Beginning with a low-ranked officer situated in a rural farmhouse in WWII, who despite being regimented to his cause, struggles to keep his sexual fantasies at bay. When he one day has (seemingly imaginary) rampant sex with the Lieutenants wife on top of butchered swine, she later gives birth to a baby boy with a pigs tail. We then see the boy as a grown adult, an internationally reknowned speed-eater no less, and thus the second story unfolds. Circumstances dictate, producing the birth of another baby boy, which in turn leads us into the final act. To give further narrative detail away would be harsh, as there is much amusement to be had here.

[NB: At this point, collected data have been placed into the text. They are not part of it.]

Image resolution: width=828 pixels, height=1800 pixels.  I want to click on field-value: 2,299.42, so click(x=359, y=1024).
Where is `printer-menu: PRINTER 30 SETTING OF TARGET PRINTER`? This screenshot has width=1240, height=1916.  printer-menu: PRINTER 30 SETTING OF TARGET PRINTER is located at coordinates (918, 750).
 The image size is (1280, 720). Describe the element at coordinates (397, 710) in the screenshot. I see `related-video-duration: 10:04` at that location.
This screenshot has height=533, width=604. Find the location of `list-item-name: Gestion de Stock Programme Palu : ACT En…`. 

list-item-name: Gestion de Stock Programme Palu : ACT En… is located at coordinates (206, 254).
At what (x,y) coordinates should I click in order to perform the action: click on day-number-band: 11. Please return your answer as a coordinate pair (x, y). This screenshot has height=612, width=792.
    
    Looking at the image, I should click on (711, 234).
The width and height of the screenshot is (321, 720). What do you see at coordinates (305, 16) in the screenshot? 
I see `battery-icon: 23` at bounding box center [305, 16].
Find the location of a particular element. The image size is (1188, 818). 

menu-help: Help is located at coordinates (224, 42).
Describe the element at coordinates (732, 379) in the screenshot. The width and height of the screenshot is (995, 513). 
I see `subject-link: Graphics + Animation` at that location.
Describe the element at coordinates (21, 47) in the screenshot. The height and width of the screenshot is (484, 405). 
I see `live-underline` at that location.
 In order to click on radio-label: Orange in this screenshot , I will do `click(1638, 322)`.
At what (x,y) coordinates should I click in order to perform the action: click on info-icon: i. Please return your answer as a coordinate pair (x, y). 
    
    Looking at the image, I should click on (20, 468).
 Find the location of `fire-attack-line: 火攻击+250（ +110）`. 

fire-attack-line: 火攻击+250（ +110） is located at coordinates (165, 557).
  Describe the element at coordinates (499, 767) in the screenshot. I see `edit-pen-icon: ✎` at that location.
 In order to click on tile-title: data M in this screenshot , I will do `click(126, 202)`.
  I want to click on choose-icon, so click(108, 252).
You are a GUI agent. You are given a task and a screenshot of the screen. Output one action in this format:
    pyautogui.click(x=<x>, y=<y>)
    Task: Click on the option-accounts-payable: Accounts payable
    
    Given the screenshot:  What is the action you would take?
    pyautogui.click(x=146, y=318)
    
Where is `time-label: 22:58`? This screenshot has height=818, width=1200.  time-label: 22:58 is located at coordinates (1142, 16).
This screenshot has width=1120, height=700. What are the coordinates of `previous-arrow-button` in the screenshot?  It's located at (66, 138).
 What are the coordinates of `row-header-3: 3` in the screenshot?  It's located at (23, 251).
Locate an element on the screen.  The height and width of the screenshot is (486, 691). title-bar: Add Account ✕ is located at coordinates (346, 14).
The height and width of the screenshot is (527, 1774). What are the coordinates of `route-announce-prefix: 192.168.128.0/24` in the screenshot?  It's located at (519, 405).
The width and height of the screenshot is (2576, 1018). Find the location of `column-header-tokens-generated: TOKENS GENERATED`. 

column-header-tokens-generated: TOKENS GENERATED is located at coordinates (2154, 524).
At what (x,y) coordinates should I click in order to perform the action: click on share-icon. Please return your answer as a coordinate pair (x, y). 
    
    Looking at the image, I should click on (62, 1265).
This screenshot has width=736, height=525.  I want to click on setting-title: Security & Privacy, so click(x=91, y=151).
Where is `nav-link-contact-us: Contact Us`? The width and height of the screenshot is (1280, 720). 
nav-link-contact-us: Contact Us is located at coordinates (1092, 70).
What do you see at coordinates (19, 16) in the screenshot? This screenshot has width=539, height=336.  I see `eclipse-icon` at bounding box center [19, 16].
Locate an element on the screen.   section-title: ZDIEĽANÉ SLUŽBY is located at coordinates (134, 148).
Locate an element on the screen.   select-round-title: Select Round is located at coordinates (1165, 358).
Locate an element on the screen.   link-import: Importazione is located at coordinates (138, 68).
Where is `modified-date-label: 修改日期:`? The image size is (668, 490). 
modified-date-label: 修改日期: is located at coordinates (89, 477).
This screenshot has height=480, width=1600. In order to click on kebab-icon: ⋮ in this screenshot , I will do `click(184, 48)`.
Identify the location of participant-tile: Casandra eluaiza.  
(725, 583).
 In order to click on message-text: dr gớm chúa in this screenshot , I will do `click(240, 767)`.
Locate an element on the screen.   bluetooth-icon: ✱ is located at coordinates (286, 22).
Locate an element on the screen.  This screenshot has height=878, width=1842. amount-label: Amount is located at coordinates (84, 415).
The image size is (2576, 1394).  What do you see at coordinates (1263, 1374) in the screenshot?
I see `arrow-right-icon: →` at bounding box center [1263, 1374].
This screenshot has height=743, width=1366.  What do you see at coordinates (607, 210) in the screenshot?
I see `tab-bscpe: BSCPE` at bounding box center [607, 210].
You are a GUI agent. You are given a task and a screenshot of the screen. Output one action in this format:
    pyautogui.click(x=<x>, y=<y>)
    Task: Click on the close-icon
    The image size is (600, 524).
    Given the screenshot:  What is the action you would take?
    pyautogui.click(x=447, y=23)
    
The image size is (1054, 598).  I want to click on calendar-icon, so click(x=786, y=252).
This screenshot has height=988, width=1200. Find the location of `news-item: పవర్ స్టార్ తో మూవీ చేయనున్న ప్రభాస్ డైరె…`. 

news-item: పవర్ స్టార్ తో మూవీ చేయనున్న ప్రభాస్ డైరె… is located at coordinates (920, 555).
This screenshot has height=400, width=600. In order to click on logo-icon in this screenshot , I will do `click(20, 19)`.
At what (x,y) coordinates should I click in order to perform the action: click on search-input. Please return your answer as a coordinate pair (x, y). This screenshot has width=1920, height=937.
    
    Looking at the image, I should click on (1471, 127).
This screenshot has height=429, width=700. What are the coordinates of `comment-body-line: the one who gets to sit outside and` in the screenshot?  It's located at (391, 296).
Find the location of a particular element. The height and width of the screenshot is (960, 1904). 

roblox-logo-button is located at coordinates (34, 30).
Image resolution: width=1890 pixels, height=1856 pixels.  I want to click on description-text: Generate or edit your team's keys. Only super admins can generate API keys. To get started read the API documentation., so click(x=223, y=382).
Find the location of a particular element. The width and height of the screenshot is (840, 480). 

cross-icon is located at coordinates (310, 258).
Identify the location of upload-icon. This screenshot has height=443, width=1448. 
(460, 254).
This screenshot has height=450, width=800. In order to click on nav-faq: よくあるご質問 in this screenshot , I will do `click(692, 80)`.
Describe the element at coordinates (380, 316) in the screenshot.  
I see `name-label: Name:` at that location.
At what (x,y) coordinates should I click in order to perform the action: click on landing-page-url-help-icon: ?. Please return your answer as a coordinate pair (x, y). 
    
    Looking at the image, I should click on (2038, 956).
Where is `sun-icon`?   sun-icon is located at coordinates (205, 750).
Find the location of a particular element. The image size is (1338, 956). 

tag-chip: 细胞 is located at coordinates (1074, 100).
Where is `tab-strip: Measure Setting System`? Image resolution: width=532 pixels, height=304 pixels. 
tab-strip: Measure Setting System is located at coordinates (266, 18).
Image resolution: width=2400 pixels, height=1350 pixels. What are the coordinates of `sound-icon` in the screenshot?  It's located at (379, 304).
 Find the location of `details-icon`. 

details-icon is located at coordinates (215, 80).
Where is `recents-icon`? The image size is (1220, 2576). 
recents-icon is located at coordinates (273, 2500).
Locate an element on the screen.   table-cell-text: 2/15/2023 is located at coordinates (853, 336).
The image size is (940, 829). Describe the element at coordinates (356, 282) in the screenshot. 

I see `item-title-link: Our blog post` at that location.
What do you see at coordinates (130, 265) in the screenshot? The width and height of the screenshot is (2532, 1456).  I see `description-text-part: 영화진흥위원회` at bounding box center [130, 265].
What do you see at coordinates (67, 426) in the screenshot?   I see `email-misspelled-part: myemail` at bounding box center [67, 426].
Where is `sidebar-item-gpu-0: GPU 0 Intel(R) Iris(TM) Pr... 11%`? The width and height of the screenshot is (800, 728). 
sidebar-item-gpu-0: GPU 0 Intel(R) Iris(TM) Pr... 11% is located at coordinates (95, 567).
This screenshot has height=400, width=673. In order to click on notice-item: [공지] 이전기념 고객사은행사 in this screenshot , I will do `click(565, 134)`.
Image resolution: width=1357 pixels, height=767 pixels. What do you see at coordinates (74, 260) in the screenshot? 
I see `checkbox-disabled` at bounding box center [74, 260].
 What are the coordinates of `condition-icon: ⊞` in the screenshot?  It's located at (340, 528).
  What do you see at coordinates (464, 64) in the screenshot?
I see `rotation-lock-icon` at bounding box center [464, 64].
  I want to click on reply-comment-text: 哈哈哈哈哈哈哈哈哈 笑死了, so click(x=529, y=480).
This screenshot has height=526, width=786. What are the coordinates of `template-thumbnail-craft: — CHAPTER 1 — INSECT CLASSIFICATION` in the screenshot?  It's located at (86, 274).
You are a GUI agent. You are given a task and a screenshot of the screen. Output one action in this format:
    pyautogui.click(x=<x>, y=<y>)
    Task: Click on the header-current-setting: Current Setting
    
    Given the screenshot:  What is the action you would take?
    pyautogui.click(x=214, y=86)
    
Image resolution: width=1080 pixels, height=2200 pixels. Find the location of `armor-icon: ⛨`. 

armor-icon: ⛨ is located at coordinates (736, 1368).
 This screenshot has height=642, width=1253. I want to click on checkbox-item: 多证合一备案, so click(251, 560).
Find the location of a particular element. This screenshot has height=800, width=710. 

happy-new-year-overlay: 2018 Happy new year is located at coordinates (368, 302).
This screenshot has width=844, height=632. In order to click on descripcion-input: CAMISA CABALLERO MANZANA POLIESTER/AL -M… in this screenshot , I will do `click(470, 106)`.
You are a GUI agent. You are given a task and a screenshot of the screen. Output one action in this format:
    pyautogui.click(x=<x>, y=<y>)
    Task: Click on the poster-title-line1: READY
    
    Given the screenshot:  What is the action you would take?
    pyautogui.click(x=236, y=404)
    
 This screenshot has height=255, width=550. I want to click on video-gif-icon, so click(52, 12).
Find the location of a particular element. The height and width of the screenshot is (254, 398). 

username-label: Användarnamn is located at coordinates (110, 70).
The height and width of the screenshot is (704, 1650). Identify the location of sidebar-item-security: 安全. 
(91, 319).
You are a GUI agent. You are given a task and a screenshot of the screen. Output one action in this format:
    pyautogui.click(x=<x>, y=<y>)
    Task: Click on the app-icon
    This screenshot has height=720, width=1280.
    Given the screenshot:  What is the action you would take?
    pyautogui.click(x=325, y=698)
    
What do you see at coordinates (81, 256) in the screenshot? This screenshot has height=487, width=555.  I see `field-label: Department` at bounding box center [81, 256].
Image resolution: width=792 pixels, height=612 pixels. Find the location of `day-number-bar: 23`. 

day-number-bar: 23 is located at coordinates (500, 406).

Stylistically reminiscent of the work of Jean-Pierre Jeunet (particularly his collaborations with co-director, Marc Caro) and the recent output of Roy Andersson. Yet this is an altogether darker fare. Imagine a more gross-out version of the BBC’s League of Gentlemen series. With the themes and messages seeming to highlight societies desire to consume and control (and indeed to control our own urges), this has more in tone with the more subversive offerings of Bunuel, or Pasolini’s Salo even (particular in the middle segment).
Frequently hilarious, often stomach churning, Hungarian director György Pálfi has given us a surrealistic pillow to put our heads down upon.
Just don’t expect to eat very much immediately afterwards.